Quelles différences voyez-vous entre les manières de travailler en France et aux USA ?

Jacques Cardoze
 : Déjà, il y a une notion dont on ne se rend absolument pas compte en Europe et, par certains côtés, dans le milieu des journalistes, c'est que tant qu'on n'a pas vécu ici, on ne se rend pas compte que c'est un pays épuisant en matière de transports. C'est immense. Un sujet ne se fait pas en un ni en deux jours. Évidemment, on peut toujours faire un saut de puce et aller à New-York, mais avec l'exigence de travail que l'on a aujourd'hui, pour un sujet, il nous faut au moins trois séquences lorsque l’on tourne pour les magazines, mais c’est parfois plus. C'est très difficile de le faire en une journée, une journée et demie, et une fois revenu, il faut encore monter le sujet.

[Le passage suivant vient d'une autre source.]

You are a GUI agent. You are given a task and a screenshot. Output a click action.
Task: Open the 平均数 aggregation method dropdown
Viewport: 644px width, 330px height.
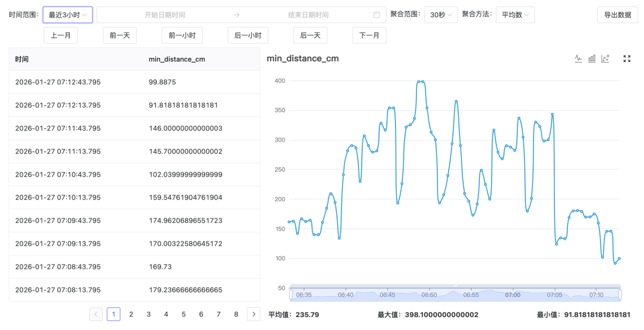tap(515, 15)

 On peut facilement me demander 20 à 25 sujets différents en un mois 

D’une part, il y a l'épuisement des voyages, et d’autre part, l'addition du nombre de sujets. Notre bureau cumule à peu près 500 « entrées » par an, ce qui englobe le direct et les reportages. Et c’est sans compter la fatigue intellectuelle : Passer de Miss America à Donald Trump, la Corée du Nord, la Syrie… intellectuellement, c'est fatigant, éprouvant parce que c’est autant de sujets sur lesquels il faut se renseigner. On peut facilement me demander 20 à 25 sujets différents en un mois. Je m'agace beaucoup quand j'ai très peu de temps pour préparer quelque chose, parce que je ne veux pas aller à l'antenne si ce n'est pas préparé. C'est épuisant  parce que ça veut dire que même quand vous êtes dans l'avion, il faut que vous lisiez. Sans ces moments de lecture, je trouve qu'un journaliste ne peut pas évoluer.

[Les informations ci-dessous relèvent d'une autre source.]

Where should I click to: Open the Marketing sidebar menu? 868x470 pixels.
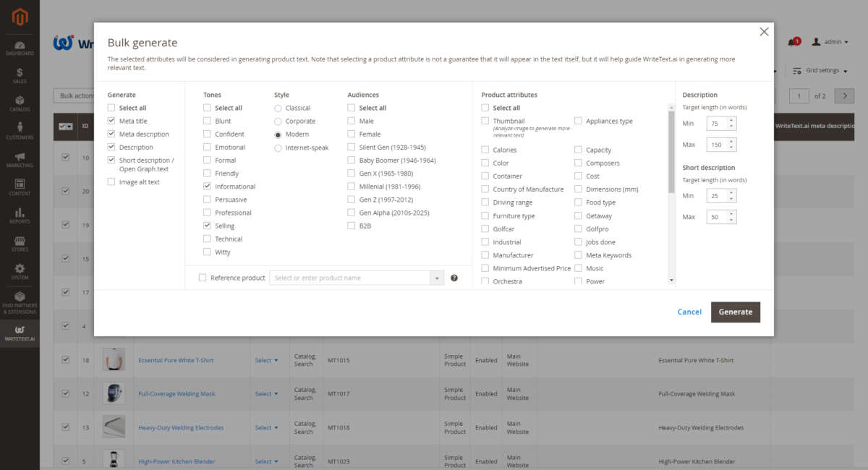click(20, 160)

Washington, c'est le bureau qui doit permettre, à mon avis, de passer un cap journalistique, d’essayer d'avoir un regard un peu diplomatique sur le monde. C'est le seul où, en tant que correspondant, on attend de vous que vous ayez une part diplomatique. On me demande souvent de donner mon avis, parce que ce sont des sujets difficiles à décrypter, ce qui n’arrive pas forcément dans d’autres bureaux. Souvent, c'est la Maison-Blanche qui donne le la au niveau mondial. Si Donald Trump décide de changer son fusil d'épaule concernant la Corée du Nord, ça change la face du monde. S'il décide de transformer sa position sur l'Iran, de se retirer d'Irak ou d'Afghanistan, ce sont des évènements majeurs. Ça n'arrive pas dans d'autres pays parce qu’ils ne sont pas la première puissance mondiale, tout simplement. Même si la Chine est économiquement très puissante, ce n'est pas elle qui décide, c'est encore la Maison Blanche et le président américain, que ce soit pour les décisions qui ont trait à l’énergie, aux banques, au climat. Je pense qu'on ne peut s’en sortir qu'à la condition de lire beaucoup, en particulier la presse américaine, parce que sinon, on n'arrive pas à évoluer et à prendre un peu d'étoffe.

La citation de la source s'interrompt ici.